### Given text ###
On-line version ISSN 1996-7489
Print version ISSN 0038-2353

S. Afr. j. sci. vol.120 n.7-8 Pretoria Jul./Aug. 2024

http://dx.doi.org/10.17159/sajs.2024/18146 

INVITED COMMENTARY

 

Language, translanguaging, and epistemic justice: Multilingual learning across the curriculum

 

 

Caroline Kerfoot

Centre for Research on Bilingualism, Department of Swedish Language and Multilingualism, Stockholm University, Stockholm, Sweden

Correspondence

 

 


ABSTRACT

SIGNIFICANCE:
This Invited Commentary discusses how language-in-education policies and practices that embrace multilingualism and multilingual learning can promote epistemic justice, constructing more equitable, just, and ethical conditions for learning. The findings considered are significant in that they illuminate sustained multilingual knowledge-building among peers, showing how these processes enhanced disciplinary learning, legitimated all learners as producers of knowledge, and simultaneously constructed a decolonial ethics of knowing. In so doing, they challenge persistent, colonial linguistic and epistemic hierarchies of value as well as longstanding assumptions about the difficulties and costs of implementing mother-tongue-based multilingual education across the curriculum.

Keywords: epistemic justice, mother-tongue-based multilingual education, translanguaging, language-in-education policy, decolonial education


 

 

This Invited Commentary draws on a recently published paper1 to illuminate the potential of multilingual learning for epistemic justice, that is, for recognising all learners as knowers and, especially, producers of knowledge. The paper is based on data from a Grade 6 Economic and Management Sciences classroom collected during the implementation of the Western Cape's Language Transformation Plan (LTP)2 in 2007-2009. Under this plan, learners were no longer required to switch to English as the language of learning in Grade 4. Instead, they could choose any of the three regional languages - IsiXhosa, Afrikaans, and English - as the medium of instruction until the end of Grade 6. Those working with teachers in pilot schools added a crucial further dimension: learners were encouraged to use all languages or language varieties in their repertoires in any classroom, thus changing from a monolingual to a multilingual episteme.
###
→ Stated problem:
Decide whether each statement agrees with the commentary on multilingual learning, answering yes or no and quoting the words of the text that settle it: 1. The classroom data came from a Grade 6 Economic and Management Sciences class. 2. Under the Language Transformation Plan, learners still had to switch to English in Grade 4. 3. Learners could choose among four regional languages as the medium of instruction. The data after this text plays no part in the work here.
### Records supplied ###
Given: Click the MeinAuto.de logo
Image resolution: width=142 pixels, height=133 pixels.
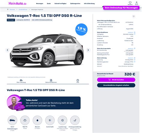Looking at the screenshot, I should (x=18, y=4).
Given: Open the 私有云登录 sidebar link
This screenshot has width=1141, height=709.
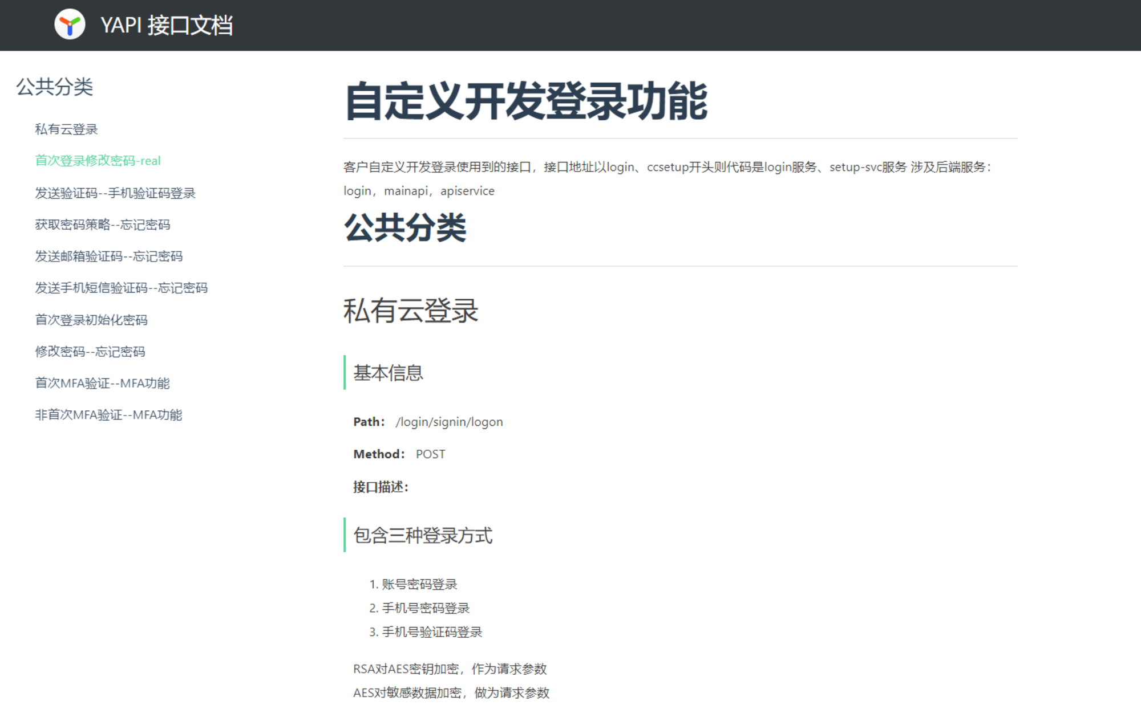Looking at the screenshot, I should click(66, 129).
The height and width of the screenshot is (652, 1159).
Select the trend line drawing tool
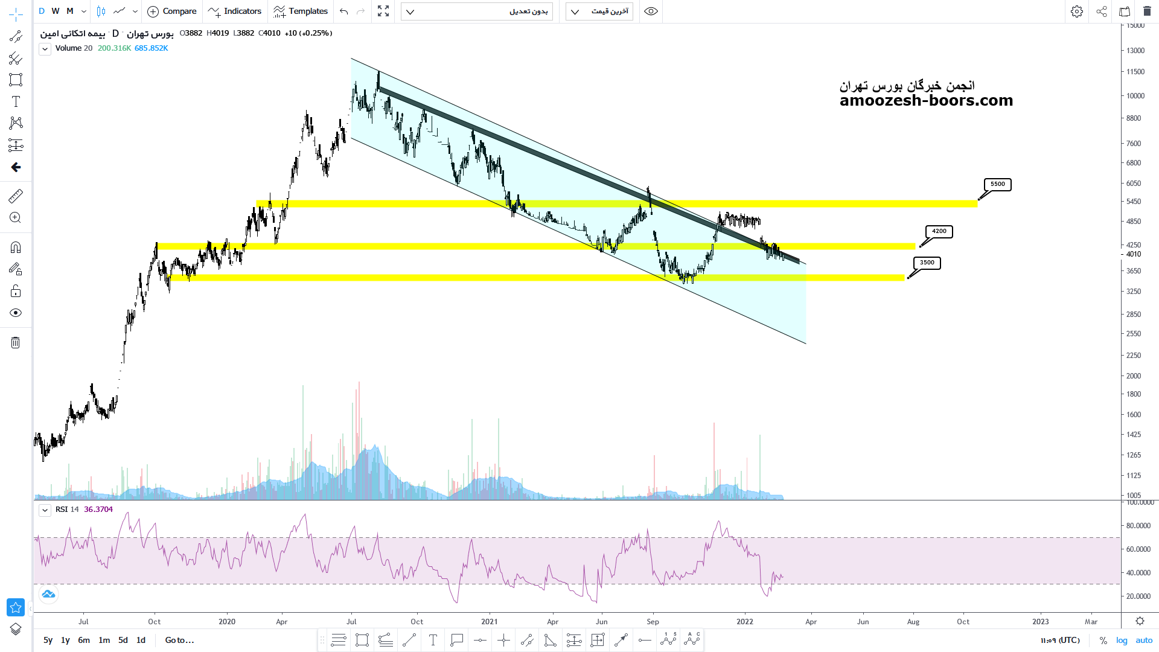pos(16,37)
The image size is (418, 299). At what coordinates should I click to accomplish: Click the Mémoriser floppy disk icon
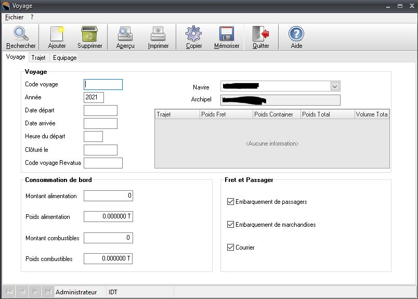(227, 34)
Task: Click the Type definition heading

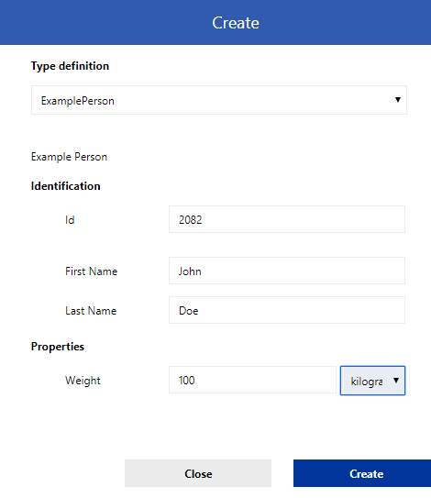Action: tap(70, 66)
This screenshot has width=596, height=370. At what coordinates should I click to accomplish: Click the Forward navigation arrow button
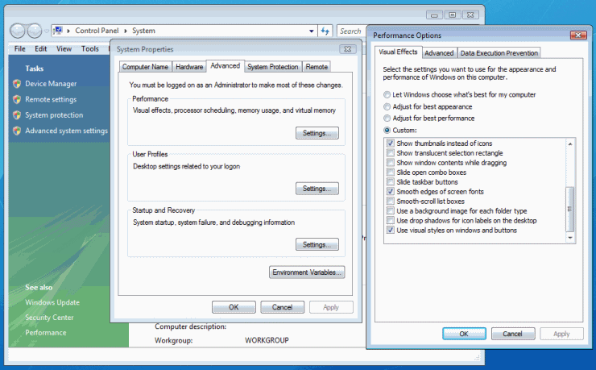click(35, 31)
###
→ Correct output:
1. Yes: "data from a Grade 6 Economic and Management Sciences classroom"
2. No: "learners were no longer required to switch to English as the language of learning in Grade 4"
3. No: "any of the three regional languages - IsiXhosa, Afrikaans, and English"